Dataset records
────

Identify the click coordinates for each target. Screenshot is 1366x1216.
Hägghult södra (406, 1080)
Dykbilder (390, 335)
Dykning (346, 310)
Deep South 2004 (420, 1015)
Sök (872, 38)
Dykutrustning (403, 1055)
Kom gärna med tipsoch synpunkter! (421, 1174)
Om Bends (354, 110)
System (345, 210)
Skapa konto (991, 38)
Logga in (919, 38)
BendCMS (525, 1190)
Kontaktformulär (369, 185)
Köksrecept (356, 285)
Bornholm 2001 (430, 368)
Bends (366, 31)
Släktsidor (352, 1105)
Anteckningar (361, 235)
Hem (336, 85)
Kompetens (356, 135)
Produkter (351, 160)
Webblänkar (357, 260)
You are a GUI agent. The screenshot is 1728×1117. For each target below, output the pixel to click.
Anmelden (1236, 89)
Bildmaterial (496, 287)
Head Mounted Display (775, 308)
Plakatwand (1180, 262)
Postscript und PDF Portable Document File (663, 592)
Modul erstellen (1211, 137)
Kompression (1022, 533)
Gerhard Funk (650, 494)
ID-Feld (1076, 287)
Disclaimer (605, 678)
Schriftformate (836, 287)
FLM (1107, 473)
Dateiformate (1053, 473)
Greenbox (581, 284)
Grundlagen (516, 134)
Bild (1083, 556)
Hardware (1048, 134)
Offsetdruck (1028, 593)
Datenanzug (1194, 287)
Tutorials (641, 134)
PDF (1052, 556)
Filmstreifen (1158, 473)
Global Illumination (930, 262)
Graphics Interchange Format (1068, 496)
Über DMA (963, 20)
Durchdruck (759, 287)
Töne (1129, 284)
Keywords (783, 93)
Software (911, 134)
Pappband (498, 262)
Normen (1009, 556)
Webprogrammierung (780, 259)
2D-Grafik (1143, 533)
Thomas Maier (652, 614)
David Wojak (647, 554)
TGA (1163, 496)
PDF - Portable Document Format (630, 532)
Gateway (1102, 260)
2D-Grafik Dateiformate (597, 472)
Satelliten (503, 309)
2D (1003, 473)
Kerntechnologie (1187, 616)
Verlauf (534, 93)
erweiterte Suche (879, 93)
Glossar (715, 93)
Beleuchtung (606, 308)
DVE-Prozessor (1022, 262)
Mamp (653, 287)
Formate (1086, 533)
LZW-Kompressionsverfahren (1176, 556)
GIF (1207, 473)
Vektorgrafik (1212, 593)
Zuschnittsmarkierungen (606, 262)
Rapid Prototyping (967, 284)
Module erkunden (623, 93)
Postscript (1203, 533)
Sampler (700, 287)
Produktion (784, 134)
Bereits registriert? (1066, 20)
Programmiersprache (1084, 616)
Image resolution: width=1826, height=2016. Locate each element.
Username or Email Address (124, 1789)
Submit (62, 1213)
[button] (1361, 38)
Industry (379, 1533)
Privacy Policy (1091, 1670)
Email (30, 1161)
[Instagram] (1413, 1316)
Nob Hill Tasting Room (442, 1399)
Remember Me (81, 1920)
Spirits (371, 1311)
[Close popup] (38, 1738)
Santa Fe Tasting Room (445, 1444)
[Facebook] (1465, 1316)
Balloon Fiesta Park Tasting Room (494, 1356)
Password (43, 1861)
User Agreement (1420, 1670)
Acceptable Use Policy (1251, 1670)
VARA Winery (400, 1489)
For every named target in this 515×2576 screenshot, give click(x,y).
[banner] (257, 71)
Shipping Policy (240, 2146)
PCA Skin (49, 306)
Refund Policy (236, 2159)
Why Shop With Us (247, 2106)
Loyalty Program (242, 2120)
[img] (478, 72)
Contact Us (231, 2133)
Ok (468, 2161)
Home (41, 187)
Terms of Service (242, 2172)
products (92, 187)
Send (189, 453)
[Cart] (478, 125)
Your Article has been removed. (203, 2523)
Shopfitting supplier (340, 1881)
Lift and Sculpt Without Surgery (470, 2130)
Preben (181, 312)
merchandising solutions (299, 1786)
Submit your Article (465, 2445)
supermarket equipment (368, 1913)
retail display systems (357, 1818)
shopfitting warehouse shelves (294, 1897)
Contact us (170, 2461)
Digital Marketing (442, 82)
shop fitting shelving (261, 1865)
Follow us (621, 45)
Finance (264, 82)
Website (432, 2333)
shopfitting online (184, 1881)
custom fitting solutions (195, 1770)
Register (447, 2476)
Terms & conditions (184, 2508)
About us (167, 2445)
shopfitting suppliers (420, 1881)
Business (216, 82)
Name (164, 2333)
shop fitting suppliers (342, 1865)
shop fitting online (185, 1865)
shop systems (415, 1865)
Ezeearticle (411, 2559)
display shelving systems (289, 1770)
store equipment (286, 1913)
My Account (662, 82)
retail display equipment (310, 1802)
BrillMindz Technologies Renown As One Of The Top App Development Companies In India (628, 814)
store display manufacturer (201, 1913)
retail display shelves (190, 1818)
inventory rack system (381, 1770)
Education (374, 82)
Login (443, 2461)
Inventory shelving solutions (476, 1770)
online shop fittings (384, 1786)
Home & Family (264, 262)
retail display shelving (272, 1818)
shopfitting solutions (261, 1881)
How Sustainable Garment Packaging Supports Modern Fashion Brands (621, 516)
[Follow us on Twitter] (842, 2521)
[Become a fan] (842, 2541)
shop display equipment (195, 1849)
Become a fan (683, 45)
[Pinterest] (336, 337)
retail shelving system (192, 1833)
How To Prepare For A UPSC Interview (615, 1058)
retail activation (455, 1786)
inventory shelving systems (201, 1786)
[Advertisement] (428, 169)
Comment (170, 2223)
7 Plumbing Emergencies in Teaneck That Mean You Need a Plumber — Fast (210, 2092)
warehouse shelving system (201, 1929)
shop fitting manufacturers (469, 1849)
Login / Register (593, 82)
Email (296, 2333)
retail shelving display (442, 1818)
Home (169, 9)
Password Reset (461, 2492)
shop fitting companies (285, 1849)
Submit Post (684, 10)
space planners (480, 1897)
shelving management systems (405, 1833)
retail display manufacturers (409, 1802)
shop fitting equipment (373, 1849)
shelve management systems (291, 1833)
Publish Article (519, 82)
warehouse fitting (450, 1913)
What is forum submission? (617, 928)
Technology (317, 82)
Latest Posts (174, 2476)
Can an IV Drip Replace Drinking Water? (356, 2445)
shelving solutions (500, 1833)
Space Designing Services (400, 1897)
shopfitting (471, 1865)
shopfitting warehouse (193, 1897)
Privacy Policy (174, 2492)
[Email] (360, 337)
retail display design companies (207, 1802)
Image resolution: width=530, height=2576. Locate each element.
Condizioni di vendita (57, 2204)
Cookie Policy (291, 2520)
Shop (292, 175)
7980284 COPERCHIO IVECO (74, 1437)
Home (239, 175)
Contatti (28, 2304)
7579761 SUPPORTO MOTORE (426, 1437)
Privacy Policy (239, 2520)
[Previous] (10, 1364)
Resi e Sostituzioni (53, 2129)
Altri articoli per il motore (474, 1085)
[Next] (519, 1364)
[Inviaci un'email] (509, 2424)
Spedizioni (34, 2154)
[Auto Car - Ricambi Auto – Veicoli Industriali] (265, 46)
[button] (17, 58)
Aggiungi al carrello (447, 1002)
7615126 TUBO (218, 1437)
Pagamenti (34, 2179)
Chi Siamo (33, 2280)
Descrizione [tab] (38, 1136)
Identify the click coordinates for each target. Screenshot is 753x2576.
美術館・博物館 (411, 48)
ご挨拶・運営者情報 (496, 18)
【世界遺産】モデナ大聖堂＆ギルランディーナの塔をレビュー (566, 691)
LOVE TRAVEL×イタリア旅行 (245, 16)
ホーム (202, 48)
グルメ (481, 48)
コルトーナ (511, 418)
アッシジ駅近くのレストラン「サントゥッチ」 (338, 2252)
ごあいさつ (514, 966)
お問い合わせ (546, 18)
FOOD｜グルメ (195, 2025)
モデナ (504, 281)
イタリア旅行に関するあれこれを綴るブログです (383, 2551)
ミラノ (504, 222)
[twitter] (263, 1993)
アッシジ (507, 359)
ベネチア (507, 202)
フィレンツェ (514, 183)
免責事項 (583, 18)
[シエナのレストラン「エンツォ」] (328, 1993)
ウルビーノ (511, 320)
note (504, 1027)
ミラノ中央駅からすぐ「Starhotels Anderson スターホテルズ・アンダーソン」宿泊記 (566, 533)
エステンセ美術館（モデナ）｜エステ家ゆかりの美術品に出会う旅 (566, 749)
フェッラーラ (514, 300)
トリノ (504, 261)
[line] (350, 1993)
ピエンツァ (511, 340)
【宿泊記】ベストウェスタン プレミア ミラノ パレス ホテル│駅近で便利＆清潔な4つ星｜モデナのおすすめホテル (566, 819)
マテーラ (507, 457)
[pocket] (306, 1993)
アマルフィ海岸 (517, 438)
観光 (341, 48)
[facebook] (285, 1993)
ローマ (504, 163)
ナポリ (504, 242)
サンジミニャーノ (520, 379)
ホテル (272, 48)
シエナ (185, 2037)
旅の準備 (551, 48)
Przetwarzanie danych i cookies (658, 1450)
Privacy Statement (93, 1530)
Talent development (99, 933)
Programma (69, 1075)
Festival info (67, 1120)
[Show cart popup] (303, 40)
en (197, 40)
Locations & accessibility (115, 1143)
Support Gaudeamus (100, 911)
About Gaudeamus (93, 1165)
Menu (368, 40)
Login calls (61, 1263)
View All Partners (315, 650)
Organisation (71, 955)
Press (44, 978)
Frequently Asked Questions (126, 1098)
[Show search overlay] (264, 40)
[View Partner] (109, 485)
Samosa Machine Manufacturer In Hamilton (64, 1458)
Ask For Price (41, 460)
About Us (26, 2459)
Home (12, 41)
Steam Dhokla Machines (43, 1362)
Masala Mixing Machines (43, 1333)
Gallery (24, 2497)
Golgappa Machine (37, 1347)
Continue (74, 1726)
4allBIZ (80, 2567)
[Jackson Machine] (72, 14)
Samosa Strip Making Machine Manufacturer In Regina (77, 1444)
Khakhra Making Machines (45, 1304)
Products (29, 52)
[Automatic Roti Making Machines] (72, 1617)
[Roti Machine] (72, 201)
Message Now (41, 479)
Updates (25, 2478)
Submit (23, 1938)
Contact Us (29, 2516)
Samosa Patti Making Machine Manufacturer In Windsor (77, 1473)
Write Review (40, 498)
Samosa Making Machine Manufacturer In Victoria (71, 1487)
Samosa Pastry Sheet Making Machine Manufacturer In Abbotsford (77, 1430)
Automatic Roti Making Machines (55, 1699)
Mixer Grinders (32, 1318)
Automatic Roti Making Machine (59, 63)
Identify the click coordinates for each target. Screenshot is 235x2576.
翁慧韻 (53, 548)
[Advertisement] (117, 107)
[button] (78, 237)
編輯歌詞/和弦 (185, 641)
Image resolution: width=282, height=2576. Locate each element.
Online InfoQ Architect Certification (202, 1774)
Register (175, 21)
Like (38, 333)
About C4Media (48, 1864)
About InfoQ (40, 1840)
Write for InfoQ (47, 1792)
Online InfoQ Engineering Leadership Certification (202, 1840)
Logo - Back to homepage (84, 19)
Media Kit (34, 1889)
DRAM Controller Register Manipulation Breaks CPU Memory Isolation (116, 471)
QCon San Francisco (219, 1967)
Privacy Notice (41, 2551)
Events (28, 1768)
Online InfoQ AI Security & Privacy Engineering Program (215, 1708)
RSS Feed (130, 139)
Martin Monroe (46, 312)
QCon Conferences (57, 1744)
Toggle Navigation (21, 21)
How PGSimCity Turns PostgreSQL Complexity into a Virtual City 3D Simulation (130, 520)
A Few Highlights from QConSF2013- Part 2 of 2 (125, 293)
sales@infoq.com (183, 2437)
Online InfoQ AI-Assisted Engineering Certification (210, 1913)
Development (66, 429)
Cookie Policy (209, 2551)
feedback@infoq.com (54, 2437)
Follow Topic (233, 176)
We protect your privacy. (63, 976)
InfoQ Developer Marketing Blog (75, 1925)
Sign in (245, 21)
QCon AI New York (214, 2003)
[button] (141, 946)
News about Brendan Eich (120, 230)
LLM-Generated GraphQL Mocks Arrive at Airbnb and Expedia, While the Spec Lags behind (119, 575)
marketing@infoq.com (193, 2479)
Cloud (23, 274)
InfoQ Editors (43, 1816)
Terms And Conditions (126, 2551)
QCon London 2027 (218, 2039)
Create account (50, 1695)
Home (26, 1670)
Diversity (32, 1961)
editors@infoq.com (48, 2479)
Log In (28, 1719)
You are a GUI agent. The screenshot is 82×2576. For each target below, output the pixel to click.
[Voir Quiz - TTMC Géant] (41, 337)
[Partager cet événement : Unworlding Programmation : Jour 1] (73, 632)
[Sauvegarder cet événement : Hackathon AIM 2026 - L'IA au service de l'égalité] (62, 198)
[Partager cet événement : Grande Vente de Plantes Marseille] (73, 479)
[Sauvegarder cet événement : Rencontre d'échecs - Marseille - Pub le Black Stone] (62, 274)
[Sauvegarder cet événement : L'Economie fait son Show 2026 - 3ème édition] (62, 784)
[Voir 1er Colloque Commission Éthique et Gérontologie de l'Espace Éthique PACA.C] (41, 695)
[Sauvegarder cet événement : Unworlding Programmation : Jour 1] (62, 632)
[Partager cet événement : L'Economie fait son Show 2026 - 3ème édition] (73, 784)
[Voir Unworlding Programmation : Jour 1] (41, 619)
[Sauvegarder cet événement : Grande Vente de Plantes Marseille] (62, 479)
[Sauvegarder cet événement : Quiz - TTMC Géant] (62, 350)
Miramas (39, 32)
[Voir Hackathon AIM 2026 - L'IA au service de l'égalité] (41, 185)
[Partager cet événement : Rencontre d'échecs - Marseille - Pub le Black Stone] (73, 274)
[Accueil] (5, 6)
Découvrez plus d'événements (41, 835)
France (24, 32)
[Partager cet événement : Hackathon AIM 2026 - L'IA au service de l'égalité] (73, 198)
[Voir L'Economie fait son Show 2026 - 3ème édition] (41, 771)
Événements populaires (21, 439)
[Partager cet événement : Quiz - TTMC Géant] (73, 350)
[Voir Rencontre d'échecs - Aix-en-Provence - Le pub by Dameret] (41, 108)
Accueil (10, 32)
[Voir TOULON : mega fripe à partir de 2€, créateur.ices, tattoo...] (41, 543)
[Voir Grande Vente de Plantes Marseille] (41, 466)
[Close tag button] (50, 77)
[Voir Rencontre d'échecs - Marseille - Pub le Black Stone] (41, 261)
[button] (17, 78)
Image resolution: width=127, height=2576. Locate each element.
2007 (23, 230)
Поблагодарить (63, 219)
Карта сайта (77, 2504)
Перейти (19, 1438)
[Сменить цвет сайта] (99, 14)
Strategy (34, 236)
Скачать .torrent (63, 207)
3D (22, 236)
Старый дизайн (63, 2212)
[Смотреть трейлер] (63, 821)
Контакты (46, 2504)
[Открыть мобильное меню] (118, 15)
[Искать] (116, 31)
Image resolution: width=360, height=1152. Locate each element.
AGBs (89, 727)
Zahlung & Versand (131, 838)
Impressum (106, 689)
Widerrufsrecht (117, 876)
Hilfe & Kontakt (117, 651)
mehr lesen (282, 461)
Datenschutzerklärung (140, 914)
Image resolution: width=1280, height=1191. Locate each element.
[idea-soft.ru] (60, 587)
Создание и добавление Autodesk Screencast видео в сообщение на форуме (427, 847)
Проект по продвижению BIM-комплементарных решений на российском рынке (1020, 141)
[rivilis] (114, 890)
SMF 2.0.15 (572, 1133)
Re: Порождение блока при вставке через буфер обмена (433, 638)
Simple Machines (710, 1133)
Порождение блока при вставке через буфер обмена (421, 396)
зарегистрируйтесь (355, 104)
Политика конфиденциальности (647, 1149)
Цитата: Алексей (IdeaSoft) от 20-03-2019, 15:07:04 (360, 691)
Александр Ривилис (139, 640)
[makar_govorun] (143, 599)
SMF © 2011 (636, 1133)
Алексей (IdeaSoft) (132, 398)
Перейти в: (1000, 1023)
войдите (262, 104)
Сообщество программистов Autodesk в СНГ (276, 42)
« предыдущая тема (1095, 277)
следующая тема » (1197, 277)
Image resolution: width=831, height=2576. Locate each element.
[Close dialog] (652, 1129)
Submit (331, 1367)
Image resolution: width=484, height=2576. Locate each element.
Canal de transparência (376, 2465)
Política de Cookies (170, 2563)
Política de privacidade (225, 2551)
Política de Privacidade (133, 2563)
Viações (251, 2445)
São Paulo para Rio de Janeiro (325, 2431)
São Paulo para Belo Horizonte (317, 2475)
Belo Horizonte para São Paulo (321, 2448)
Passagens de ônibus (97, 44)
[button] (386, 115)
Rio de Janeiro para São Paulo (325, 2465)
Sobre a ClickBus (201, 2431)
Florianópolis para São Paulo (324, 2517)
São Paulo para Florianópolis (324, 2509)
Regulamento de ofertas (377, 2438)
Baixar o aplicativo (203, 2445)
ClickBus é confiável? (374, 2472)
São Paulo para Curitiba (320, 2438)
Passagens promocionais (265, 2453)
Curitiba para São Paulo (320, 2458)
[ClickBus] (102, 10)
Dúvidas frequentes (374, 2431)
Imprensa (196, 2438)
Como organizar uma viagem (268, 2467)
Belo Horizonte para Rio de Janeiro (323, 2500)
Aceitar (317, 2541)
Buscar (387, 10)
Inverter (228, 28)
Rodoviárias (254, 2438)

────

[Instructions to follow]
Which lines above run from the one containing "[Voir Unworlding Programmation" down to the one containing "[Partager cet événement : Quiz"? Repeat exactly those, both ends included, and nothing else.

[Result of the task]
[Voir Unworlding Programmation : Jour 1] (41, 619)
[Sauvegarder cet événement : Grande Vente de Plantes Marseille] (62, 479)
[Sauvegarder cet événement : Quiz - TTMC Géant] (62, 350)
Miramas (39, 32)
[Voir Hackathon AIM 2026 - L'IA au service de l'égalité] (41, 185)
[Partager cet événement : Rencontre d'échecs - Marseille - Pub le Black Stone] (73, 274)
[Accueil] (5, 6)
Découvrez plus d'événements (41, 835)
France (24, 32)
[Partager cet événement : Hackathon AIM 2026 - L'IA au service de l'égalité] (73, 198)
[Voir L'Economie fait son Show 2026 - 3ème édition] (41, 771)
Événements populaires (21, 439)
[Partager cet événement : Quiz - TTMC Géant] (73, 350)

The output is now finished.